* _Metinden bölüm_
BANDIRMA VAPURU

BANDIRMA VAPURU
13 Mayıs 2021 11:27
1.377
A+
A-

İngiltere’nin Glasgow kentinde 1878 yılında inşa edilmiş 50 metre boyunda küçük ve teknik donanımı açısından da sıradan bir vapur. İlk adı Torocaderto sahibi ise Dussey And Robinson şirketidir. Bu sahiplik ve adla beşyıl kadar İngiltere’de çalışmış. Daha sonra 1883 yılında Yunanistan’daki bir firmaya satılmış ve Kıymı adı ile Pire limanına kayıtlanmış. Burada çalışırken bir kaza sonucu 12 Aralık 1891 tarihinde batmış ve aynı yıl içeresinde tekrar yüzdürülmüş.

İdare-i Mahsusa 1894 yılında satın almış ve kaydı Pire Limanından İstanbul’a nakledilerek adı Panderma olarak değiştirilmiş. Marmara Denizi kıyılarında, Tekirdağ, Mürefte, Şarköy, Karabiga, Erdek arasında yük ve yolcu seferlerinde kullanılmış.

İdare-i Mahsusa statü değiştirerek 28 Ekim 1910 yılında Osmanlı Seyrüsefain İdaresi (Osmanlı Denizcilik İşletmesi) adını alınca vapurun adı da Panderma Bandırma olarak değiştirilmiş ve posta vapuru olarak kullanılır olmuş. Büyük bir motor arızası vermesi üzerine idare tarafından 1924 yılında hizmet dışı bırakılmış ve 1925 yılında gemi Bozmacı İlhami (SÖKER) olarak anılan bir Türk armatöre satılmış. Aynı kişi tarafından Haliç Feneri’nde dört ay süren bir çalışma ile hurdaya dönüştürülmüş. 

Hakkında yazılanları yalnızca bu boyutu/tarihçesi ile okuyunca, Bandırma Vapuru, kuru yük ya da posta vapuru olarak çalışan çok sıradan bir vapur 47 yıl gibi kısa bir ömre sahip. Onu Türk Ulusunun belleğine kazıyan ve ilelebet unutulmaz kılan ise bu 47 yıllık ömrün yalnızca 16-19 Mayıs 1919 tarihleri arasındaki dört günü.

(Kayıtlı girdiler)
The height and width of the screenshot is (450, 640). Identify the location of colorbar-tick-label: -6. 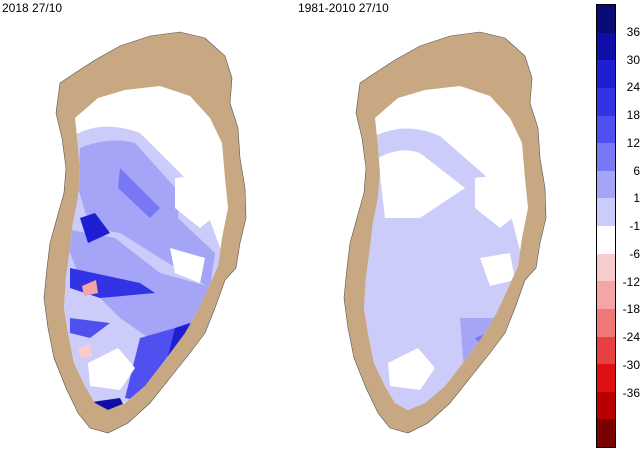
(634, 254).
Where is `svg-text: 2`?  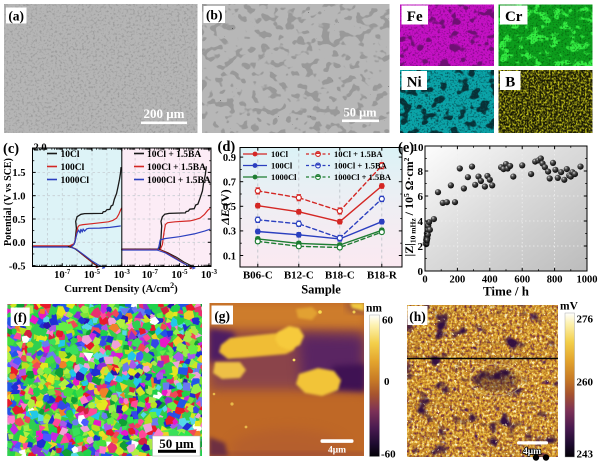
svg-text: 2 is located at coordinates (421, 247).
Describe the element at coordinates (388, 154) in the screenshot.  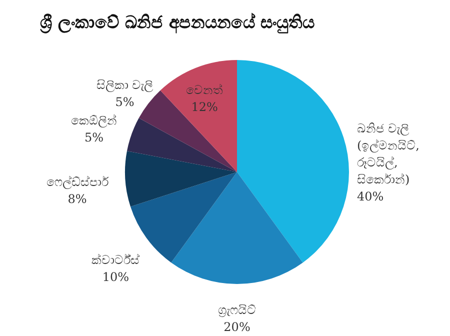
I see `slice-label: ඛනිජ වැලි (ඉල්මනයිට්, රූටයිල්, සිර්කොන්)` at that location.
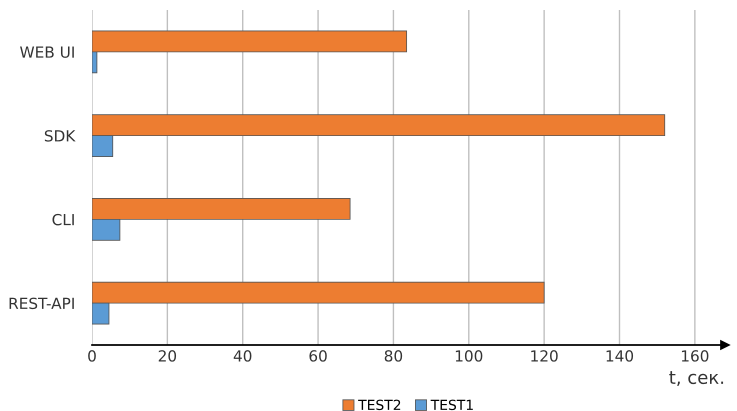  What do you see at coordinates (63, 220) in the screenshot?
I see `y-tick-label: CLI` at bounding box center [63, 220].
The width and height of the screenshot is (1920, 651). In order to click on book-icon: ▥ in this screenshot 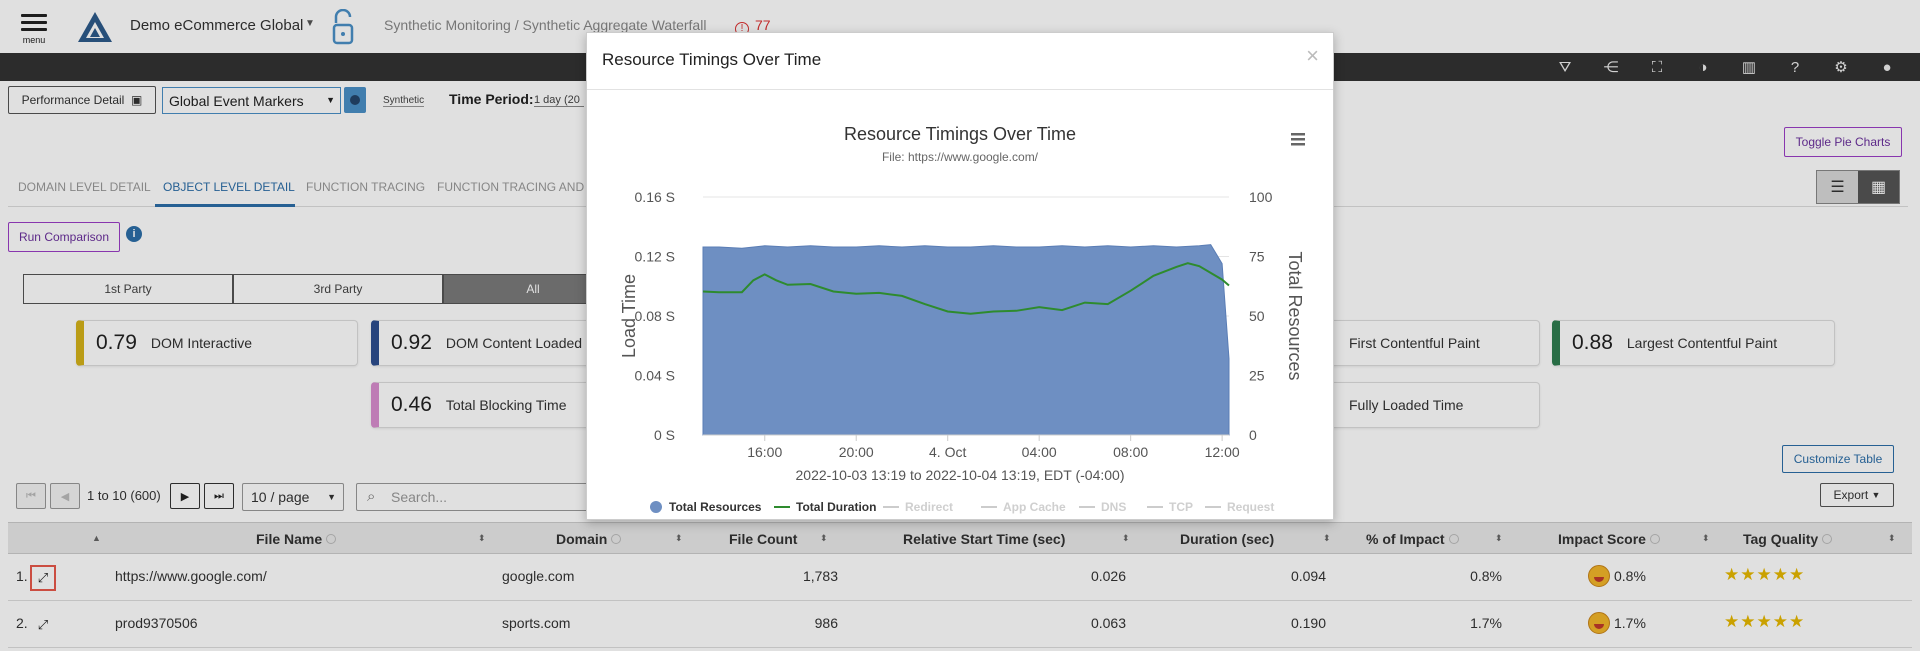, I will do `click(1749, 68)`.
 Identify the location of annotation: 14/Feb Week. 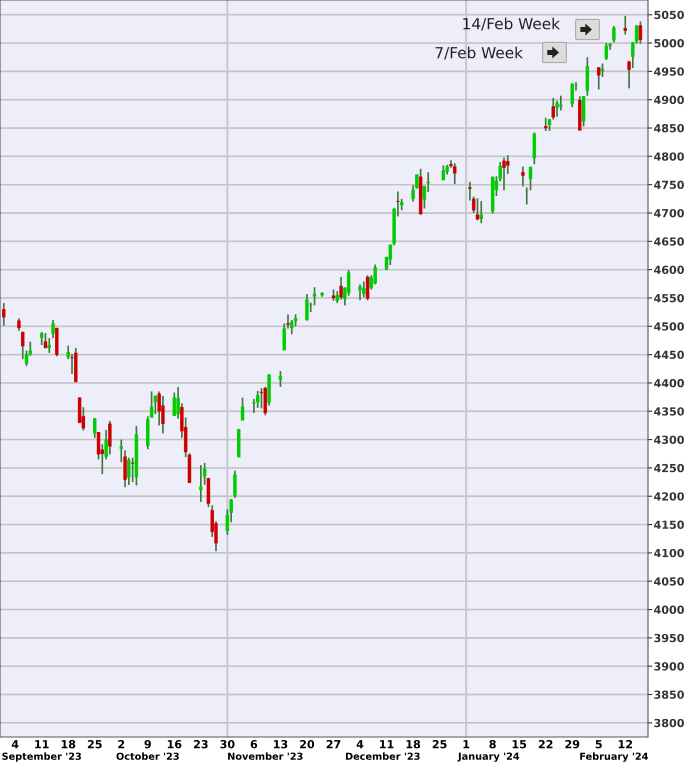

* _Görevler ve sorular_
[a] Bandırma Vapuru metnine göre şu ifadeler doğru mu: (i) Vapur 1878'de Glasgow'da yapılmış. (ii) İdare-i Mahsusa vapuru 1910'da satın almış. (iii) Vapur Haliç Feneri'nde hurdaya çevrilmiş. Her birine evet ya da hayır deyin ve buna karar verdiren sözleri metinden aynen aktarın.
[b] Bandırma Vapuru metnine göre vapur Yunanistan'da çalışırken bir kaza sonucu hangi tarihte batmış?
Bu girdilerin metinle bir ilgisi yok.

* _Görevlere göre yanıtlar_
[a]
(i) Evet: "İngiltere’nin Glasgow kentinde 1878 yılında inşa edilmiş"
(ii) Hayır: "İdare-i Mahsusa 1894 yılında satın almış"
(iii) Evet: "Haliç Feneri’nde dört ay süren bir çalışma ile hurdaya dönüştürülmüş"

[b] 12 Aralık 1891